I never learned this in precalc or algebra, which branch or course deals with this topic? What is the process for solving these kind of problems?
• Aug 8th 2008, 11:27 AM
Catherine Morland
Try expressing $f\circ g(x)$ in terms of $g(x)$.

$g(x)=x^2+4x\implies g(x)=(x+2)^2-4\implies x=-2+\sqrt{g(x)+4}$ or $x=-2-\sqrt{g(x)+4}$

$\therefore f(g(x))=3(-2+\sqrt{g(x)+4})^2+2(-2+\sqrt{g(x)+4})+8$ or $3(-2-\sqrt{g(x)+4})^2+2(-2-\sqrt{g(x)+4})+8$

$\therefore f(x)=3(-2+\sqrt{x+4})^2+2(-2+\sqrt{x+4})+8$ or $3(-2-\sqrt{x+4})^2+2(-2-\sqrt{x+4})+8$
• Aug 8th 2008, 12:44 PM
JaneBennet
Be careful here! You get two different functions $f(x)$ depending on what domain you choose for $g(x)$.

$g(x)+4=(x+2)^2$ $\Rightarrow$ $\sqrt{g(x)+4}=\begin{cases}x+2 & x\ge-2\\
-x-2 & x\le-2\end{cases}\ \Rightarrow\ x=\begin{cases}-2+\sqrt{g(x)+4} & x\ge-2\\
-2-\sqrt{g(x)+4} & x\le-2\end{cases}$

If you choose $[-2,\infty)$ as your domain for $g(x)$, then $f((g(x))=3\left(-2+\sqrt{g(x)+4}\right)^2+2\left(-2+\sqrt{g(x)+4}\right)+8$ and so $f(x)=3\left(-2+\sqrt{x+4}\right)^2+2\left(-2+\sqrt{x+4}\right)+8$.

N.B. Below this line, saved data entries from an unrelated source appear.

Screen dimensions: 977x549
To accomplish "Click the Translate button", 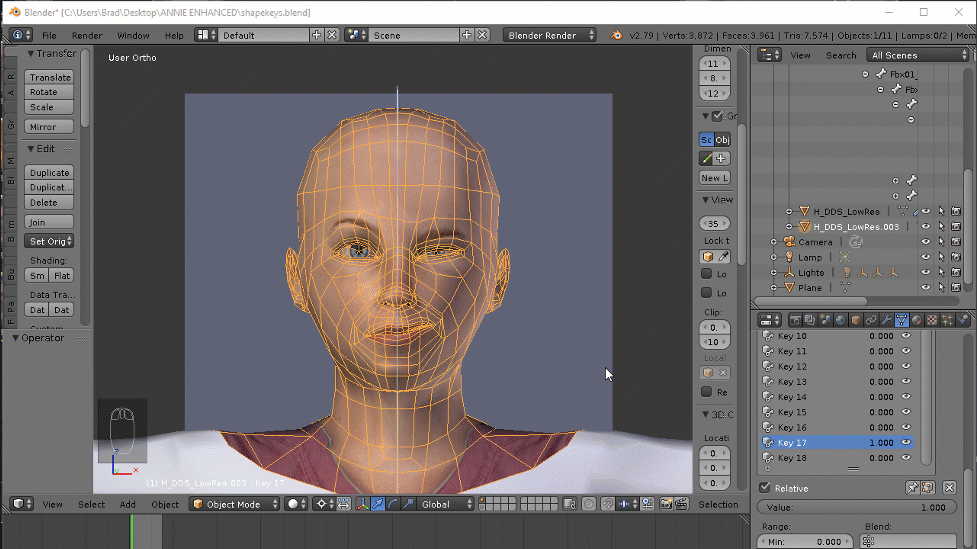I will (x=50, y=77).
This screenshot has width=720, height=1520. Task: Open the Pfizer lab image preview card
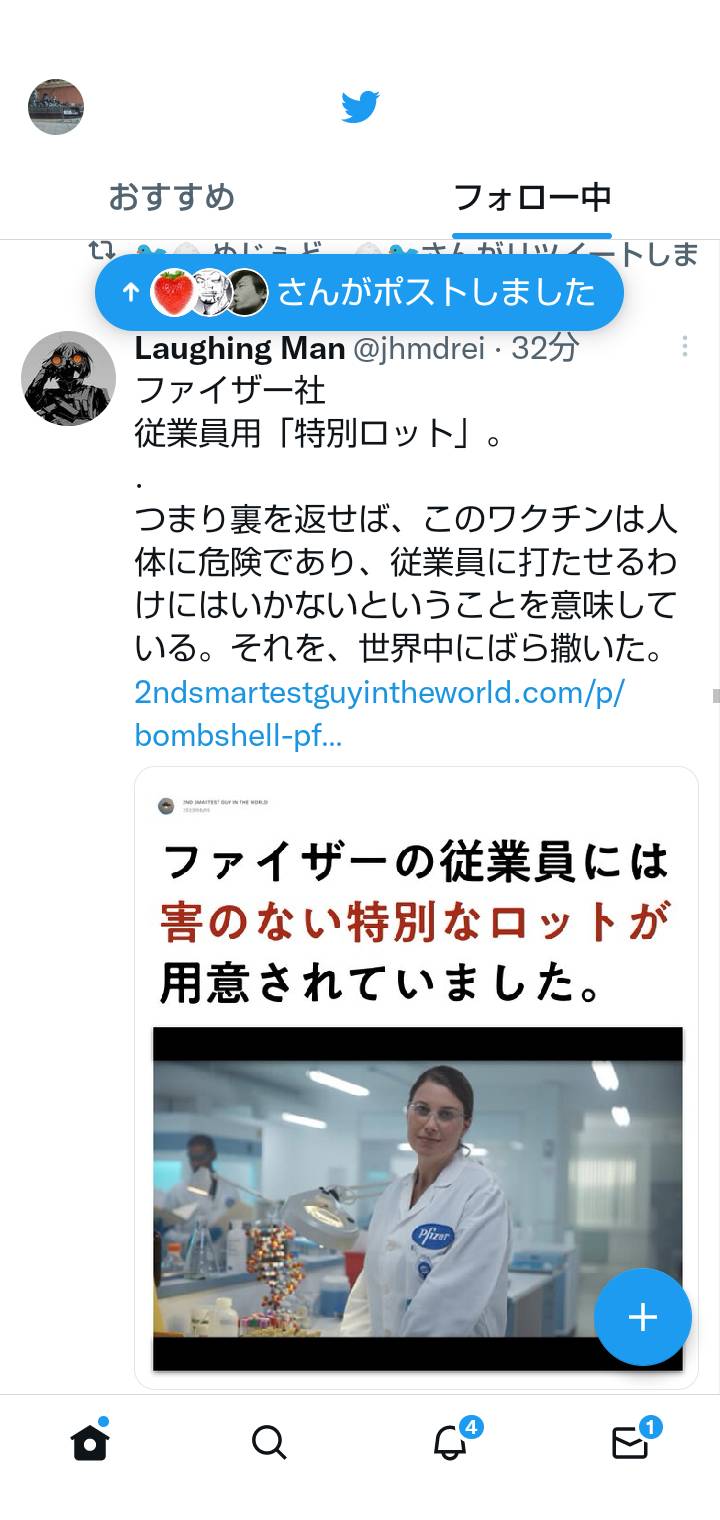pos(416,1078)
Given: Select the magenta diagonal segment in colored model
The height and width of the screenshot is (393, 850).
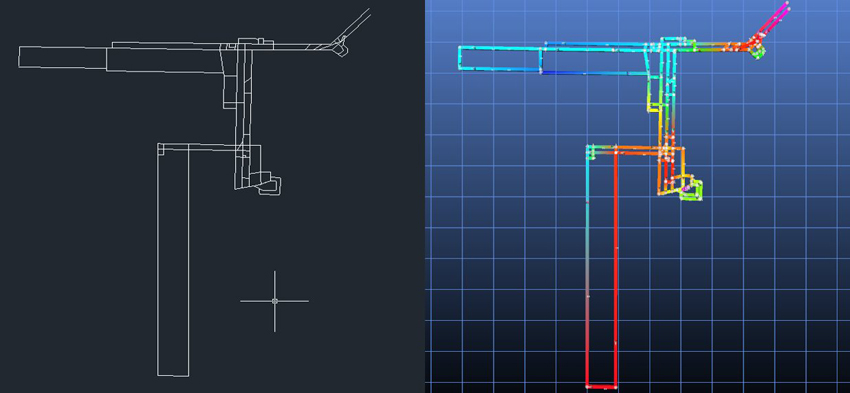Looking at the screenshot, I should click(x=775, y=21).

If you choose $(-\infty,-2]$ as your domain for $g(x)$, then $f((g(x))=3\left(-2-\sqrt{g(x)+4}\right)^2+2\left(-2-\sqrt{g(x)+4}\right)+8$ $\Rightarrow$ $f(x)=3\left(-2-\sqrt{x+4}\right)^2+2\left(-2-\sqrt{x+4}\right)+8$.

(In both cases, the domain of $f(x)$ is $[-4,\infty)$.)

However, if you choose $\mathbb{R}$ as your domain for $g(x)$, then, unfortunately, it will be impossible to determine $f(x)$ as a function. ( $f(x)$ would be a one-to-many relation and therefore not a function.)